Chilean Salmon Industry
by Gideon Long, Reuters
SANTIAGO -- Chile is damaging its picturesque southern lakes by using them to raise young salmon, so it should nurture the fish in man-made ponds instead, the World Wildlife Fund said Tuesday.
The group said Chile, the world's second-biggest producer of salmon behind Norway, could make the switch easily, quickly and relatively cheaply.
It would involve the construction of six farms at a cost of around $43 million -- just 2 percent of the money the country makes from salmon exports each year.
"There's no reason why this can't be done in the space of a few years," WWF Vice President for Markets Jason Clay told Gideon Long, Reuters at the publication of the group's report on the Chilean salmon industry.

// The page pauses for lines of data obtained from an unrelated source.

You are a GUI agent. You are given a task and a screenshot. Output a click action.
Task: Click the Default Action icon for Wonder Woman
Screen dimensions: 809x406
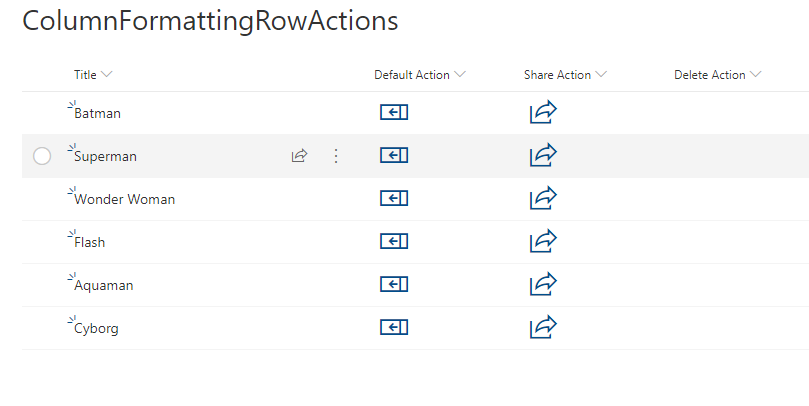tap(394, 199)
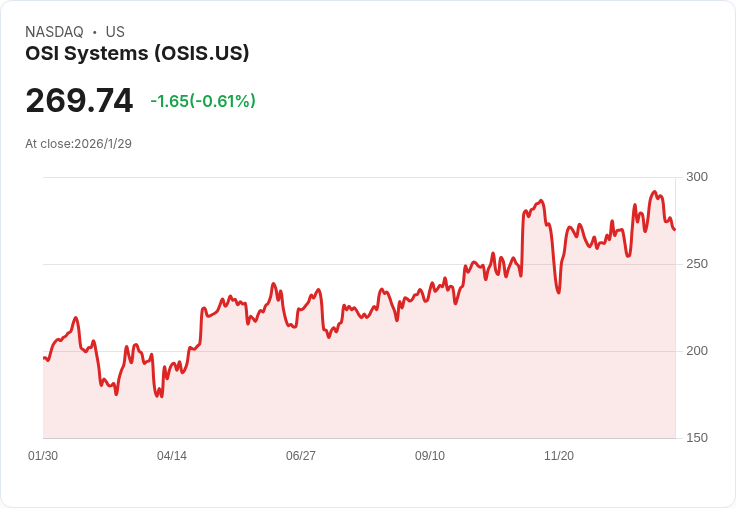Click the NASDAQ exchange label

pyautogui.click(x=54, y=32)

The Chilean association of salmon producers, SalmonChile, said the WWF report put too much emphasis on the impact of the salmon industry on the lakes and not enough on the effects of other sectors like agriculture and tourism.

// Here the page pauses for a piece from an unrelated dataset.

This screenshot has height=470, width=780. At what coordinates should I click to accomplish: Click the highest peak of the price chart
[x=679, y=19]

"Our sector is the most regulated there is in the lakes," SalmonChile President Cesar Barros said in a statement.
Salmon producers use 16 lakes in southern Chile to nurture young salmon, known as smolt. When the fish are large enough, they are transferred to offshore farms in the nearby Pacific Ocean.
The WWF says a huge increase in smolt production is destroying the ecosystem of the lakes, many of which are ringed by green hills and snow-capped volcanoes and draw thousands of visitors each year.

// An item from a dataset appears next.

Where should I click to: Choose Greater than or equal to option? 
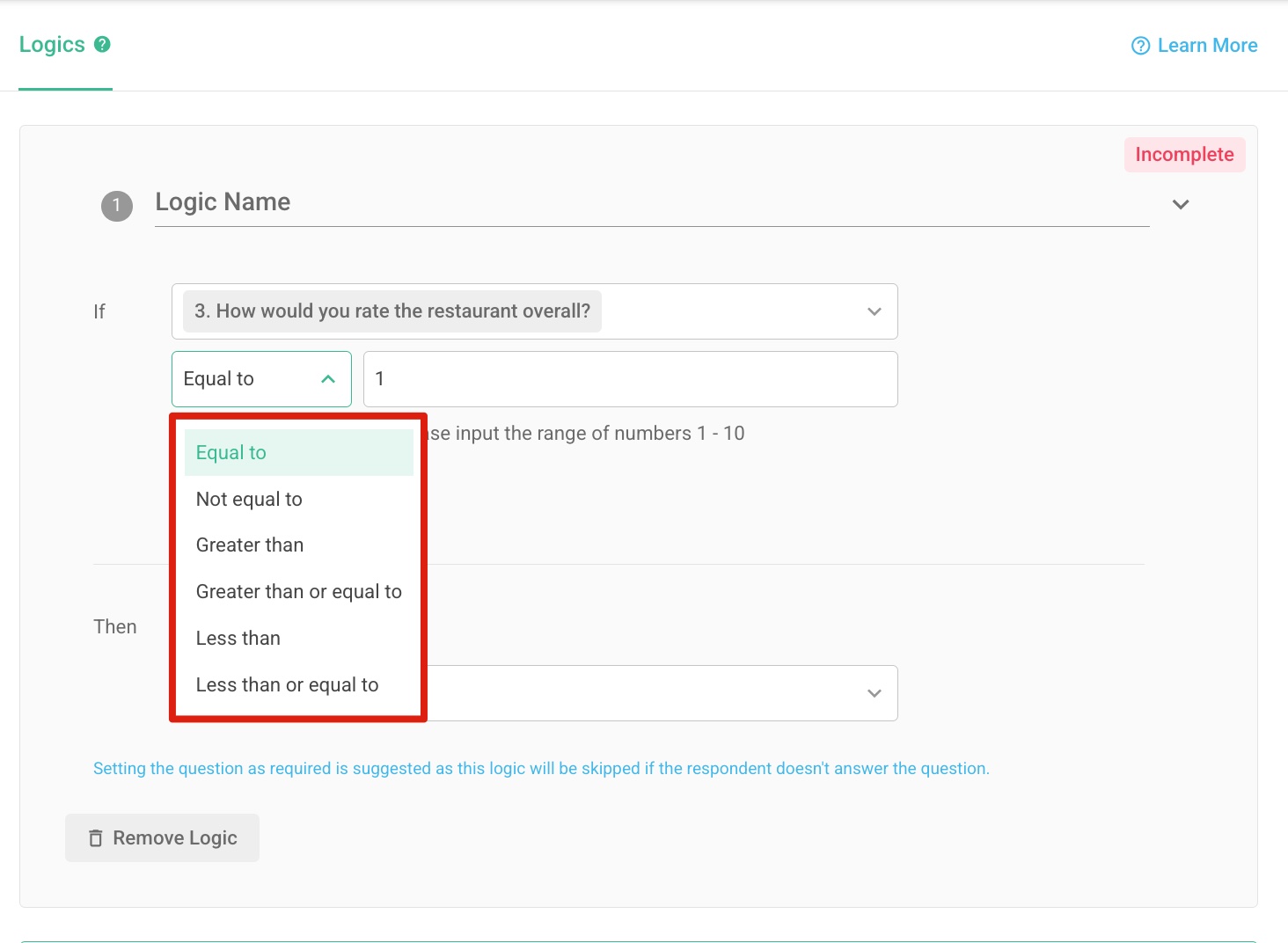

Oxygen levels in some lakes have fallen sharply as the number of salmon has soared, curbing supplies to other fish species and sometimes killing them.
Chilean salmon production has increased more than 10-fold in the past 15 years, from 33,000 tonnes in 1991 to 387,000 tonnes in 2006, according to government figures.
Last year, Chile made $2.2 billion from exports of salmon, and has vowed to overtake Norway within a few years to become the world's biggest producer.
The WWF said there was no reason why the smolt could not be nurtured in man-made "recirculation plants" fed by a constant supply of fresh water.
Chile has one such plant, operated by Norway's Marine Harvest, the world's biggest salmon producer. The WWF said the construction of six more plants would be enough to meet industry needs.